EXERCISE:
Retype the following data line for line, keeping every character unchanged.

Dataset items:
* START *

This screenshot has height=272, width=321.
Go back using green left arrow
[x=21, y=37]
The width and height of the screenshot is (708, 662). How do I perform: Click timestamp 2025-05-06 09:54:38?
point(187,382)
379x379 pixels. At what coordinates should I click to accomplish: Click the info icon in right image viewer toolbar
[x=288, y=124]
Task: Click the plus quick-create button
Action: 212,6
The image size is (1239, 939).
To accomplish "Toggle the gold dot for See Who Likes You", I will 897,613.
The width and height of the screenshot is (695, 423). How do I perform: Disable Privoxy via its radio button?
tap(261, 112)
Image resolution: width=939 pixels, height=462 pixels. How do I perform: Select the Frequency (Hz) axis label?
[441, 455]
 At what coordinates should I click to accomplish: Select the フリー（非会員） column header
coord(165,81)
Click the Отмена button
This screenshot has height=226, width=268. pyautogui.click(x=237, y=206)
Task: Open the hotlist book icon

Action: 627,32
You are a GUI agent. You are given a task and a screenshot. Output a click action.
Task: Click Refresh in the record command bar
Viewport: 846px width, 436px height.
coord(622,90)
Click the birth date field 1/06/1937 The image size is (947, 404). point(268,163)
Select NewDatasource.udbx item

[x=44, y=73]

* END *

FINAL RESULT:
This screenshot has height=272, width=321.
Go back using green left arrow
[x=21, y=37]
The width and height of the screenshot is (708, 662). How do I perform: Click timestamp 2025-05-06 09:54:38?
point(187,382)
379x379 pixels. At what coordinates should I click to accomplish: Click the info icon in right image viewer toolbar
[x=288, y=124]
Task: Click the plus quick-create button
Action: 212,6
The image size is (1239, 939).
To accomplish "Toggle the gold dot for See Who Likes You", I will 897,613.
The width and height of the screenshot is (695, 423). How do I perform: Disable Privoxy via its radio button?
tap(261, 112)
Image resolution: width=939 pixels, height=462 pixels. How do I perform: Select the Frequency (Hz) axis label?
[441, 455]
 At what coordinates should I click to accomplish: Select the フリー（非会員） column header
coord(165,81)
Click the Отмена button
This screenshot has height=226, width=268. pyautogui.click(x=237, y=206)
Task: Open the hotlist book icon

Action: 627,32
You are a GUI agent. You are given a task and a screenshot. Output a click action.
Task: Click Refresh in the record command bar
Viewport: 846px width, 436px height.
coord(622,90)
Click the birth date field 1/06/1937 The image size is (947, 404). point(268,163)
Select NewDatasource.udbx item

[x=44, y=73]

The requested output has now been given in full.